BEGIN

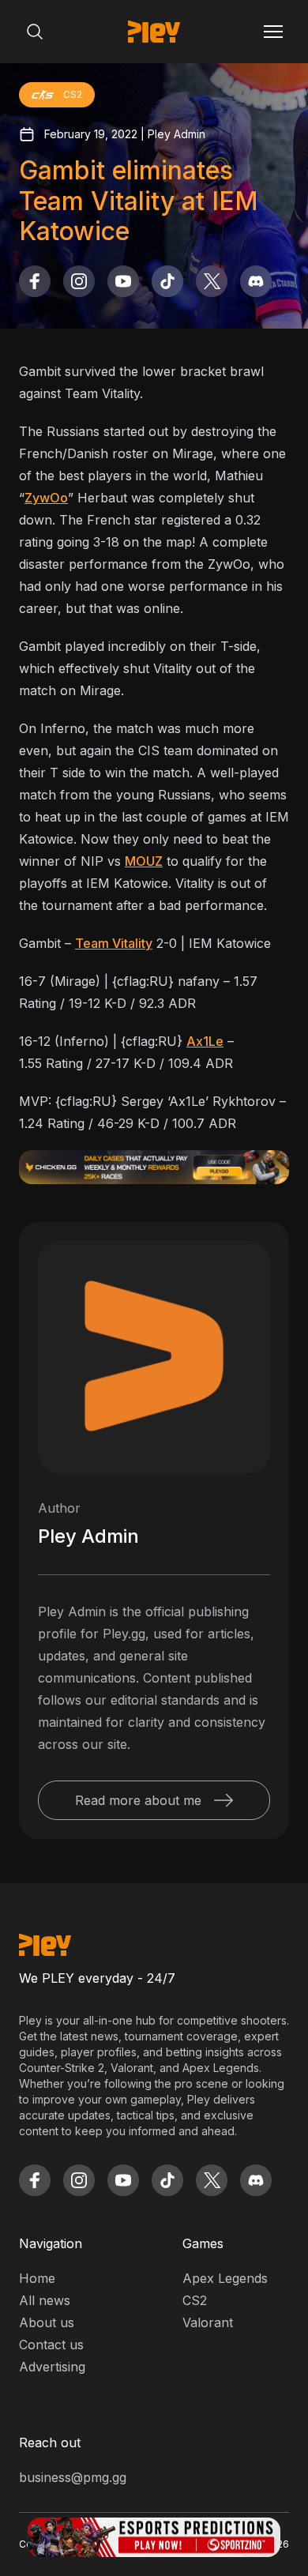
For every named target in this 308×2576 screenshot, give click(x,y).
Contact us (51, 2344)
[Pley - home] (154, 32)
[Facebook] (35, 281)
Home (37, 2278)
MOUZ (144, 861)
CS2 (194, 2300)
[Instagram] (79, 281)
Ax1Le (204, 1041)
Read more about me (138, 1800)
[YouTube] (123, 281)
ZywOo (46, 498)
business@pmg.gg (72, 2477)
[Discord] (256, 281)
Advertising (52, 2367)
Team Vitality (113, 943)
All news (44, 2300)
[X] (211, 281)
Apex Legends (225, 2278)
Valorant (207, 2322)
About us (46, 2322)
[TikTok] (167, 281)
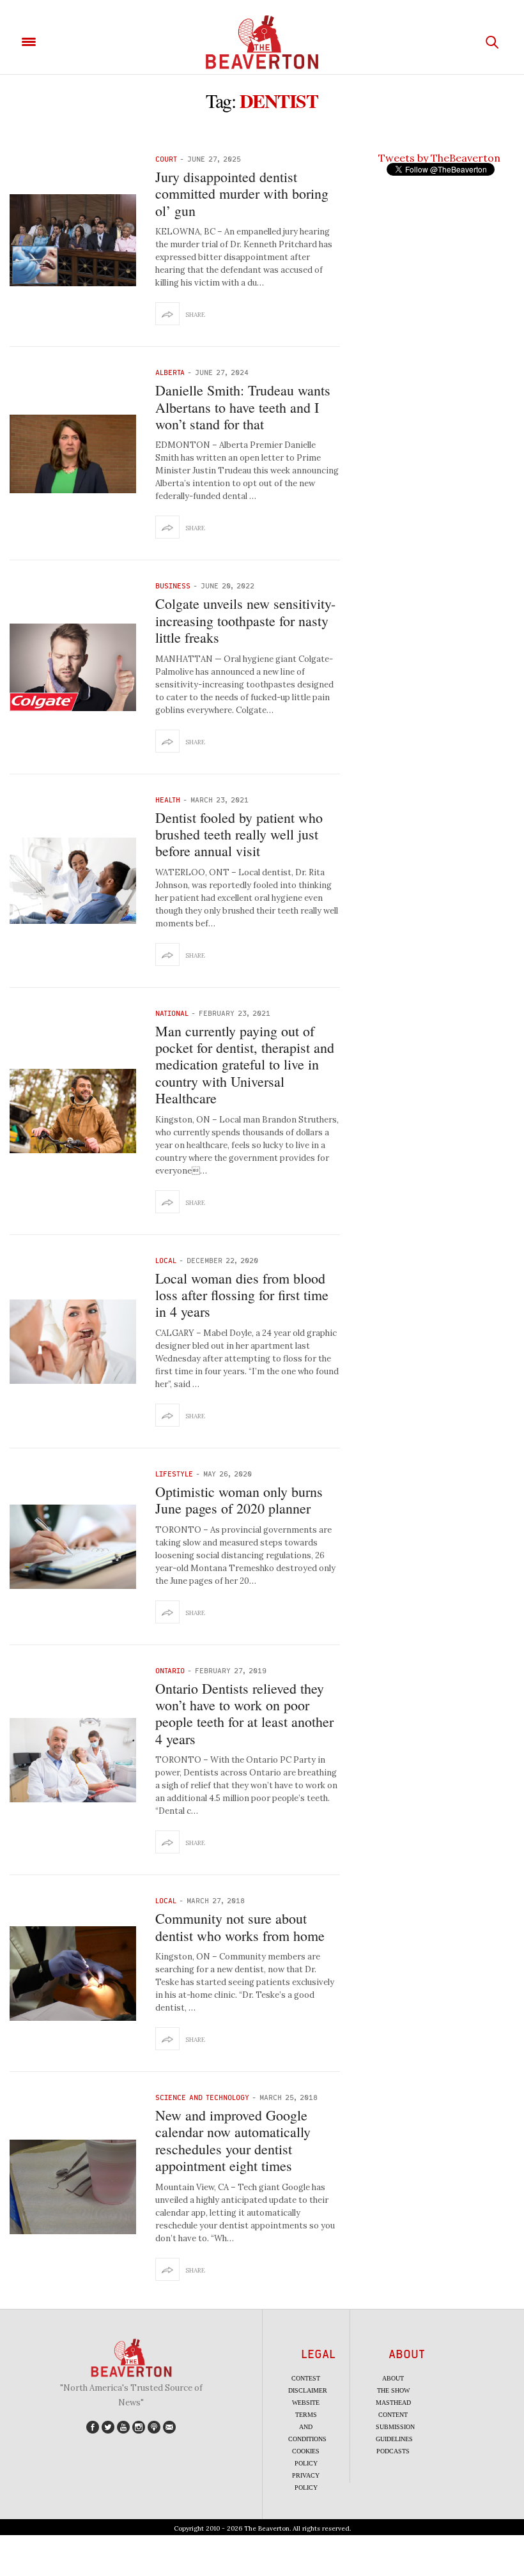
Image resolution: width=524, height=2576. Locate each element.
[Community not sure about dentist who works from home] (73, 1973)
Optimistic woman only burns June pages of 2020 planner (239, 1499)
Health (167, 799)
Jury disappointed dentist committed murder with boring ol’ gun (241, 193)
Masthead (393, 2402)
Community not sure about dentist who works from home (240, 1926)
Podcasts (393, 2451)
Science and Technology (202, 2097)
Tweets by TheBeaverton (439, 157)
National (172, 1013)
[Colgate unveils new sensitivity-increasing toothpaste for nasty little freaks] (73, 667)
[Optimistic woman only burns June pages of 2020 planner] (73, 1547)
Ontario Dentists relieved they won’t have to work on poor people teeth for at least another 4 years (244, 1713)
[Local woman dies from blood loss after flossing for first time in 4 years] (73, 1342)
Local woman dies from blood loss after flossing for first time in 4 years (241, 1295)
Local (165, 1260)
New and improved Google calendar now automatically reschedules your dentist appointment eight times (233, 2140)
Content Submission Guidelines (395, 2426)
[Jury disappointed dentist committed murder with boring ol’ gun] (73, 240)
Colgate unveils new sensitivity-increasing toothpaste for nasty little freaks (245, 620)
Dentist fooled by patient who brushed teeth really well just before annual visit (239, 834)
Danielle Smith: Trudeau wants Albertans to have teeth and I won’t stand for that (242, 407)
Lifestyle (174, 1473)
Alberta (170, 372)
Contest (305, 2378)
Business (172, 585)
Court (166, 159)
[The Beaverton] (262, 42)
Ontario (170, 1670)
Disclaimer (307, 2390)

END

• **What you will do**
Transcribe the entries from their first line to the line that holds "[Community not sure", both included, and skip every picture.

• **Output below**
For every named target in this 308×2576 screenshot, give click(x,y).
Contact us (51, 2344)
[Pley - home] (154, 32)
[Facebook] (35, 281)
Home (37, 2278)
MOUZ (144, 861)
CS2 (194, 2300)
[Instagram] (79, 281)
Ax1Le (204, 1041)
Read more about me (138, 1800)
[YouTube] (123, 281)
ZywOo (46, 498)
business@pmg.gg (72, 2477)
[Discord] (256, 281)
Advertising (52, 2367)
Team Vitality (113, 943)
All news (44, 2300)
[X] (211, 281)
Apex Legends (225, 2278)
Valorant (207, 2322)
About us (46, 2322)
[TikTok] (167, 281)
Image resolution: width=524, height=2576. Locate each element.
[Community not sure about dentist who works from home] (73, 1973)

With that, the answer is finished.